Surprise! There’s a special ingredient in the new plastic cash being distributed across the U.K.: Animal fat.
The Bank of England admitted Monday that traces of tallow, derived from animal fat, can be found in the new British £5 notes that went into circulation in September.
The news prompted an immediate outcry from vegetarians and vegans, some of whom called on the central bank to stop using animal products in its currency.
“This is unacceptable to millions of vegans, vegetarians, Hindus, Sikhs, Jains and others in the U.K.,” read the text of an online petition that quickly attracted more than 15,000 signatures.
A spokesperson for the Bank of England said it had only recently become aware of the issue, noting that the polymer used to make the cash is provided by a company called Innovia Films.
Patricia Potts, a spokeswoman at Innovia Films, confirmed that there are “minute” traces of tallow in the company’s polymer. She said a supplier had used tallow to help make the material more “anti-static.” She declined to name the supplier.
“They are looking to eliminate that, but obviously that will take time,” Potts said. “It’s a very difficult process.”
Potts said that Innovia Films did not know until recently that animal fats were being used.

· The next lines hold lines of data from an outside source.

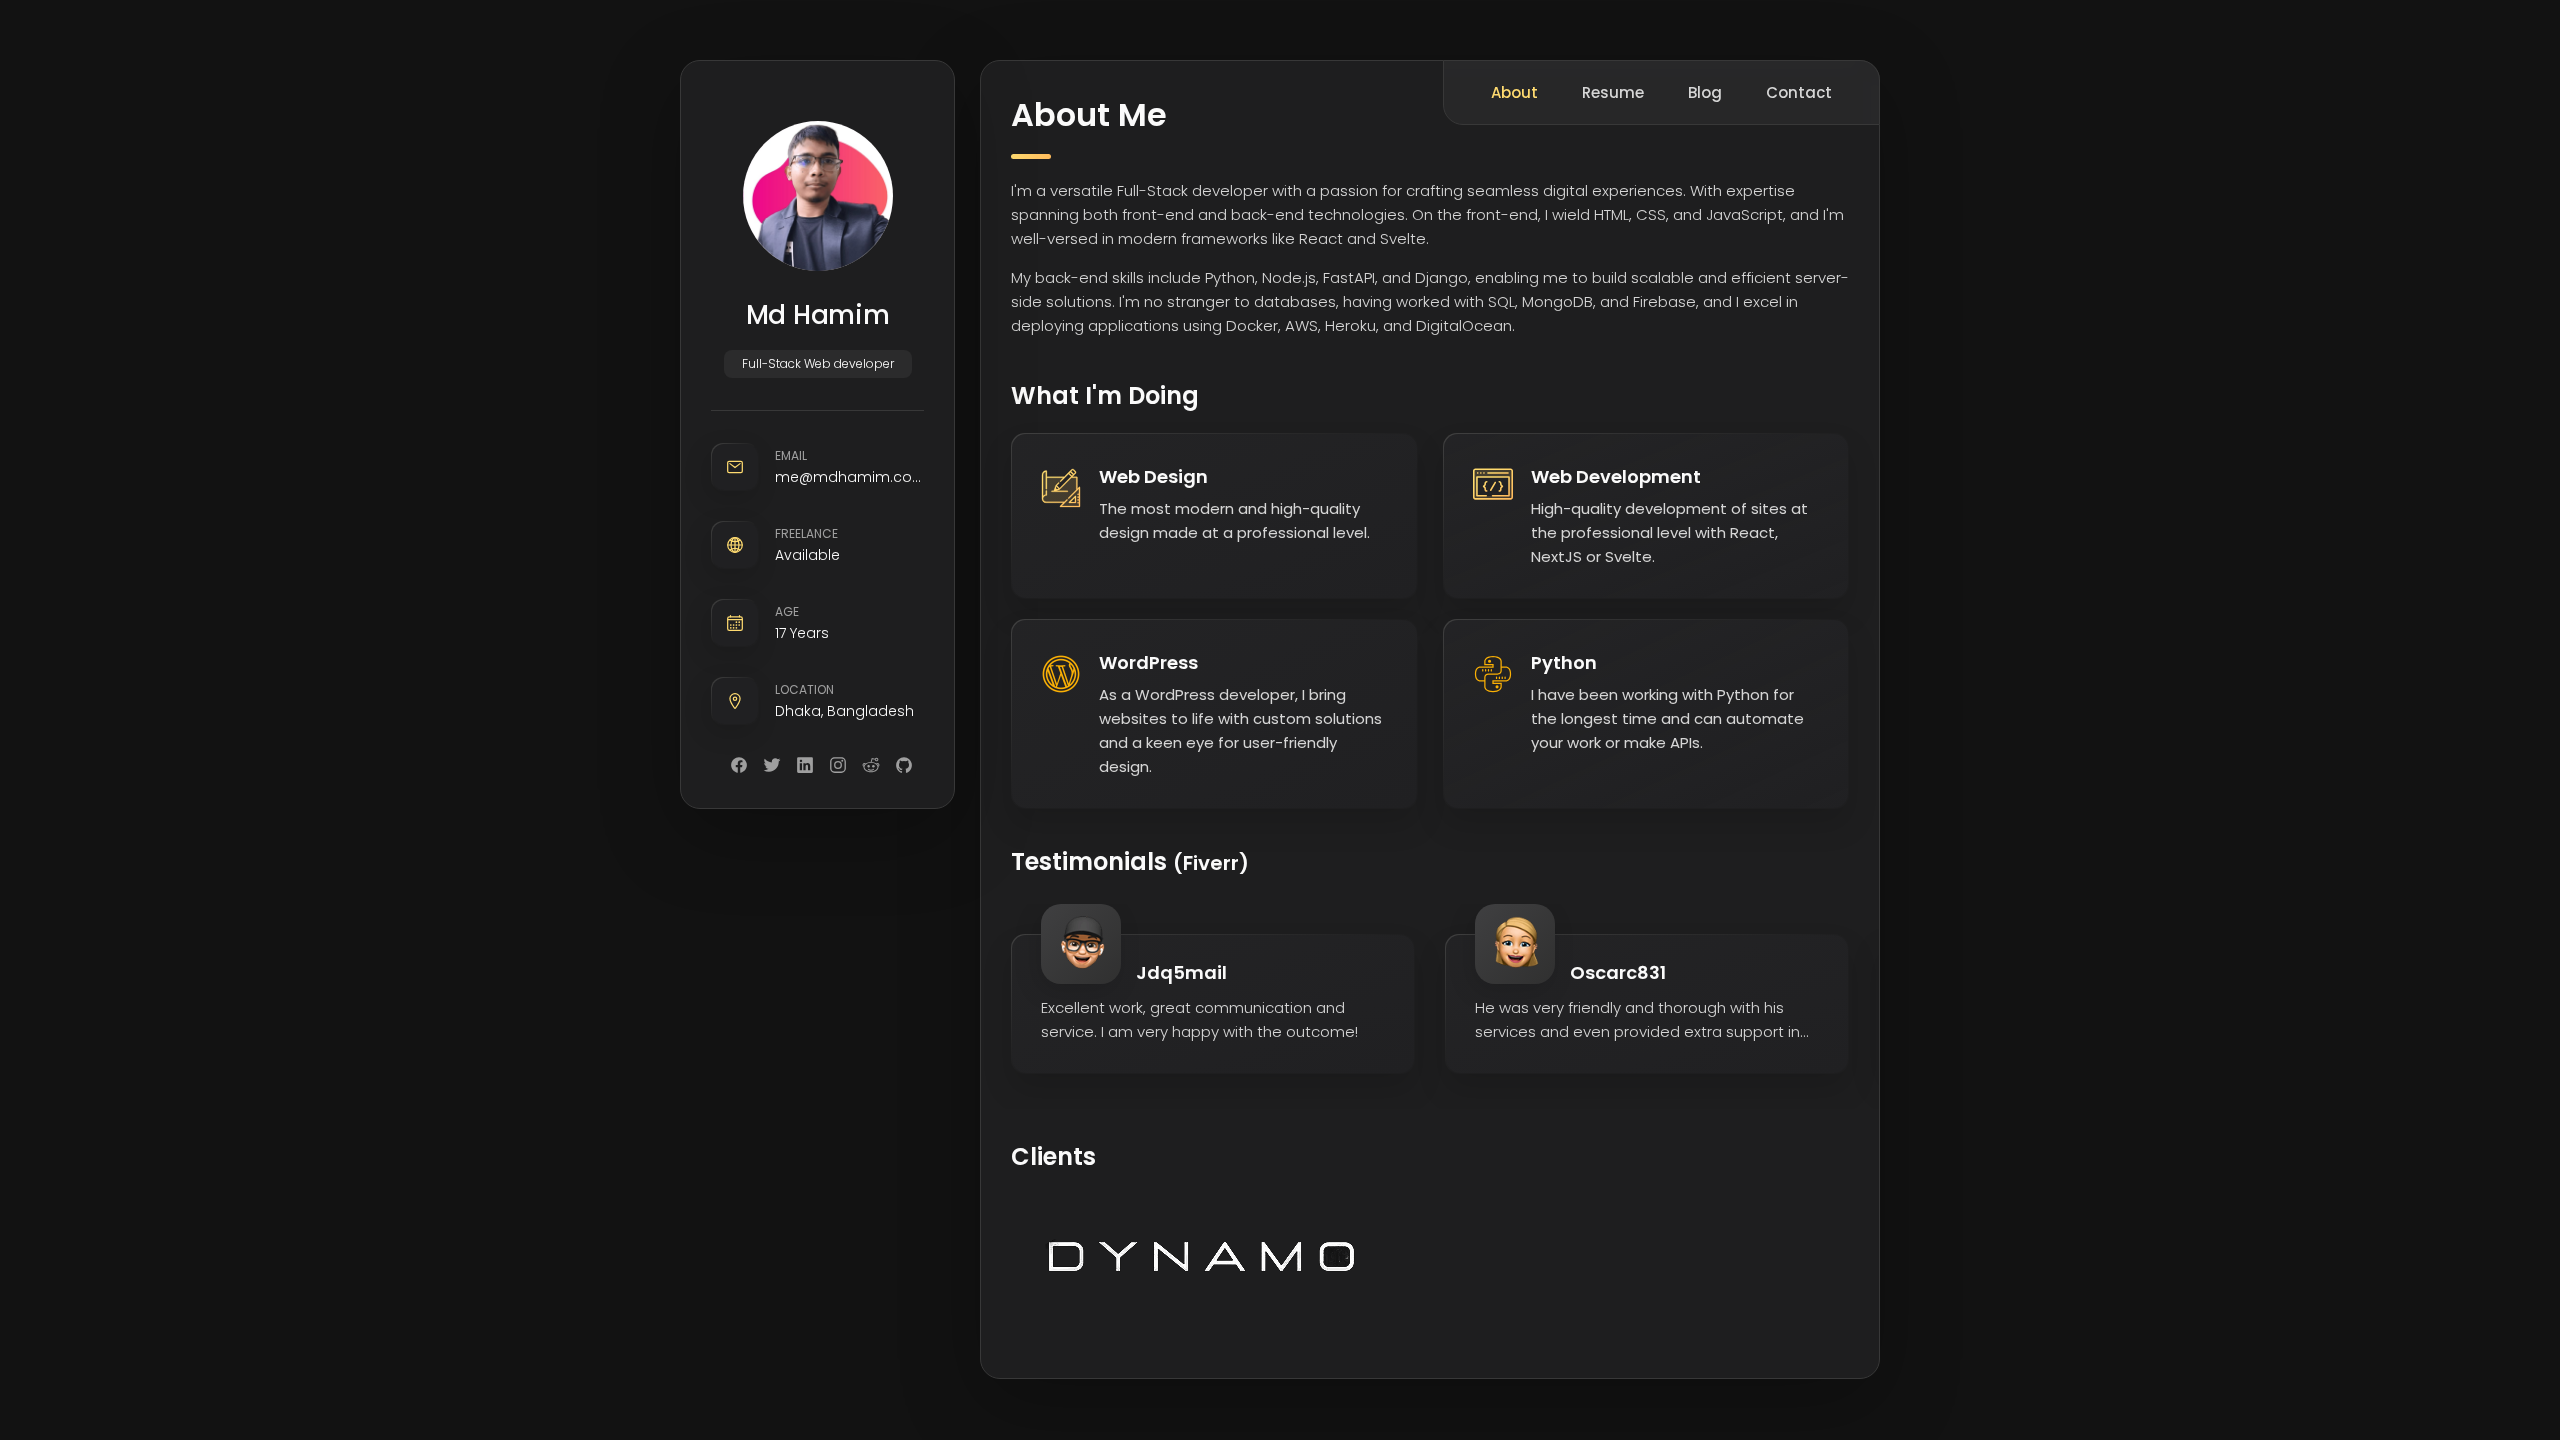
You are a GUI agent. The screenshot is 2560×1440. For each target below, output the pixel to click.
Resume (1613, 92)
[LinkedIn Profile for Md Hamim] (805, 765)
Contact (1799, 92)
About (1514, 92)
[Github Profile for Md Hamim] (904, 765)
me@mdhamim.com (849, 477)
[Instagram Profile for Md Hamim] (838, 765)
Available (807, 555)
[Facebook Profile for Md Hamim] (739, 765)
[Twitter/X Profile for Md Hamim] (772, 765)
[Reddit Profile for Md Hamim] (871, 765)
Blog (1705, 92)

She said the company has a policy to never “knowingly add any animal ingredients into our products.”
Innovia Films supplies polymer to 23 other countries, including Australia, Canada, Mexico and New Zealand, for use in currency.
Potts wasn’t able to say whether polymers used in the other countries also contain animal fats.
Central banks have been switching to polymer cash in recent years because the flexible material resists dirt and lasts longer than paper cash. It also has some robust security features that are only possible with plastic money.